I’ve been seeing lots of lists of summer reads lately, and
that reminded me of Goodbye, Columbus,
a book I associate with summer, because I read it during summer school.
My parents were very opposed to my sitting around all summer
long doing nothing. Since we had a big yard and a twenty-acre lake behind our
house, they weren’t interested in sending me to summer camp. So instead I went
to various summer programs offered by our school district.
The summer between my
sophomore and junior years in high school that meant taking the bus to
Pennsbury High for a summer course in literature.

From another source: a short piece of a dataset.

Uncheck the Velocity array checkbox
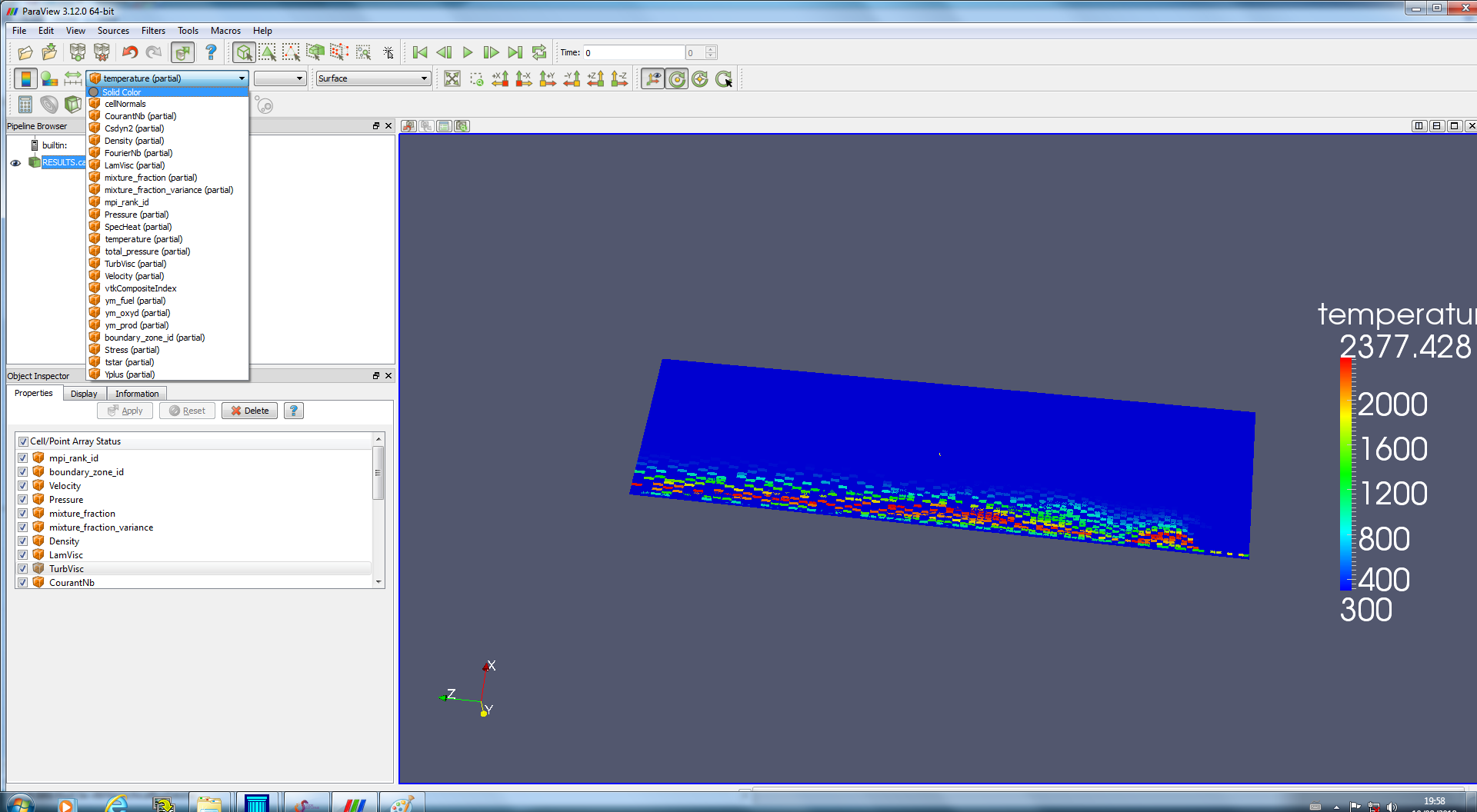The height and width of the screenshot is (812, 1477). click(23, 486)
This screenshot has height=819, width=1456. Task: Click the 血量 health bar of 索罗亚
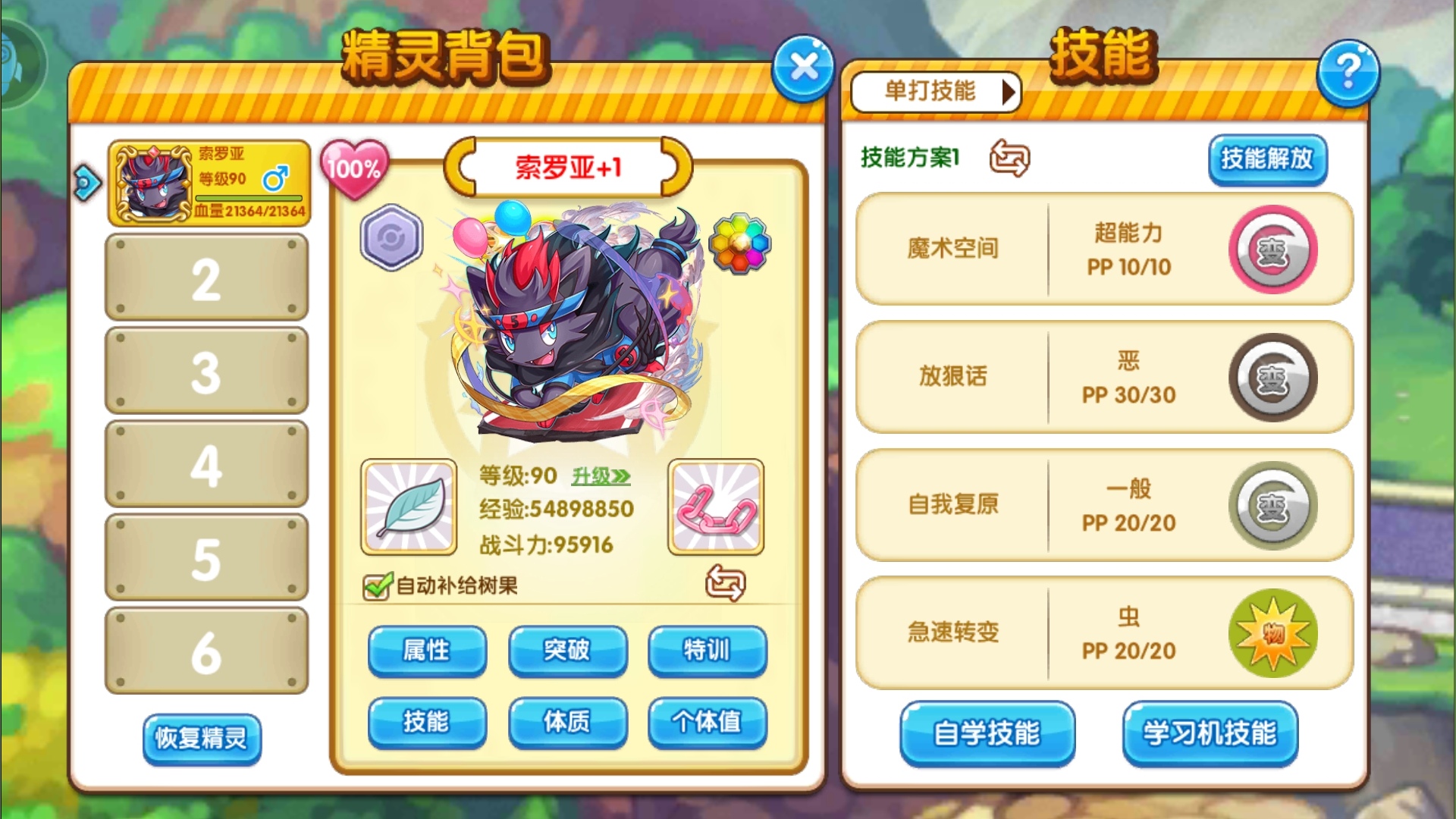(x=249, y=199)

I remember meeting in Room 222 – this was during the years
when that TV show, starring Michael Constantine and Karen Valentine – was on
TV. I can’t recall what else we read, but the book that stuck with me is Philip
Roth’s Goodbye, Columbus.
I was a voracious reader, but this was one of the first
books I read that was about somebody like me – Jewish, teenaged, growing up in
the suburbs. It was his first book,
published when he was 26, and included the title novella and five stories.
Wikipedia states that “Each story deals with the concerns of second and third-generation
assimilated American Jews as they leave the ethnic ghettos of their parents and
grandparents and go on to college, to white-collar professions, and to life in
the suburbs.”
Well, that was me right there – a second-generation American Jew.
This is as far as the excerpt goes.